● **CHALLENGE**
Revise the records below so that every "label" becomes "text". Leave everything else as it is.

● **ENTRIES SUPPLIED**
Start
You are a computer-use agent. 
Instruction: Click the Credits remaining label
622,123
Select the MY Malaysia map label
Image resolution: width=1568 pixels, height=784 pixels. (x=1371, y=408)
End
● **EXERCISE ANSWER**
You are a computer-use agent. 
Instruction: Click the Credits remaining text
622,123
Select the MY Malaysia map text
Image resolution: width=1568 pixels, height=784 pixels. (x=1371, y=408)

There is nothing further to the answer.